Apache Hadoop is a framework that enables distributed processing of large data sets across clusters of computers. You can use Dataproc to create a Hadoop cluster, then run MapReduce jobs that read from and write to Bigtable.

For an example of a Hadoop MapReduce job that uses Bigtable, see the /java/dataproc-wordcount directory in the GitHub repository GoogleCloudPlatform/cloud-bigtable-examples.

StreamSets Data Collector

StreamSets Data Collector is a data-streaming application that you can configure to write data to Bigtable. StreamSets provides a Bigtable library in its GitHub repository at streamsets/datacollector.

Graph databases

This section describes graph databases that Bigtable integrates with.

HGraphDB

HGraphDB is a client layer for using Apache HBase or Bigtable as a graph database. It implements the Apache TinkerPop 3 interfaces.

For more information about running HGraphDB with Bigtable support, see the HGraphDB documentation.

JanusGraph

JanusGraph is a scalable graph database. It is optimized for storing and querying graphs containing hundreds of billions of vertices and edges.

For more information about running JanusGraph with Bigtable support, see Running JanusGraph with Bigtable or the JanusGraph documentation.

Infrastructure management

This section describes infrastructure management tools that Bigtable integrates with.

Pivotal Cloud Foundry

Pivotal Cloud Foundry is an application development and deployment platform that offers the ability to bind an application to Bigtable.

Terraform

Terraform is an open source tool that codifies APIs into declarative configuration files. These files can be shared among team members, treated as code, edited, reviewed, and versioned.
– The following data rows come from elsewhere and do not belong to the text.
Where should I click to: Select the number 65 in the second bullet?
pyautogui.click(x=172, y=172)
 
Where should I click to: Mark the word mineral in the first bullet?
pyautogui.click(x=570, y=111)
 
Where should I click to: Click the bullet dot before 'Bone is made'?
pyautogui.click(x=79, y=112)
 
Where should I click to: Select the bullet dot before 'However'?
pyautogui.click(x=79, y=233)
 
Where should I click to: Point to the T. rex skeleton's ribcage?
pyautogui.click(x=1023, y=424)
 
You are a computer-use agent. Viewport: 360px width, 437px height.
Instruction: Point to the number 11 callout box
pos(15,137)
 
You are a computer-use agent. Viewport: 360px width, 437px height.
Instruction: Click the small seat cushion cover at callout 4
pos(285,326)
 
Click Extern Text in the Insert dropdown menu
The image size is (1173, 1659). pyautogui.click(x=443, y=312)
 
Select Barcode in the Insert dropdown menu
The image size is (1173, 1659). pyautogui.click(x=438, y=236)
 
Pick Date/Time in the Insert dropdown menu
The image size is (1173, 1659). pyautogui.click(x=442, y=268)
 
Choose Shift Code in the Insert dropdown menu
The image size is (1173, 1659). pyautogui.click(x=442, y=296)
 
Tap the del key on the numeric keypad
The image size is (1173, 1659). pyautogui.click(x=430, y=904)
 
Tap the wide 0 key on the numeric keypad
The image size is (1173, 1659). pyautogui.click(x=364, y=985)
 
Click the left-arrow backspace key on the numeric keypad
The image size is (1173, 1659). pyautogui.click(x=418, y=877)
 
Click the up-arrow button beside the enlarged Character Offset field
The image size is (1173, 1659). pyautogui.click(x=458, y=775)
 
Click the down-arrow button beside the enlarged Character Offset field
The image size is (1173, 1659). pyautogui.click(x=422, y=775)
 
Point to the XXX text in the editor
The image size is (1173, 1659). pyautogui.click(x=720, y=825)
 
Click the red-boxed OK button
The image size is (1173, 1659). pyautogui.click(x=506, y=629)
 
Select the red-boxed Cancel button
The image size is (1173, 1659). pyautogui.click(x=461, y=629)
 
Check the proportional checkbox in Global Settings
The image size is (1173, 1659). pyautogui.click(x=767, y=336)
For more information about using Bigtable with Terraform, see Bigtable Instance and Bigtable Table in the Terraform documentation.

Time-series databases and monitoring

This section describes time-series databases and monitoring tools that Bigtable integrates with.

OpenTSDB

OpenTSDB is a time-series database that can use Bigtable for storage. The OpenTSDB documentation provides information to help you get started.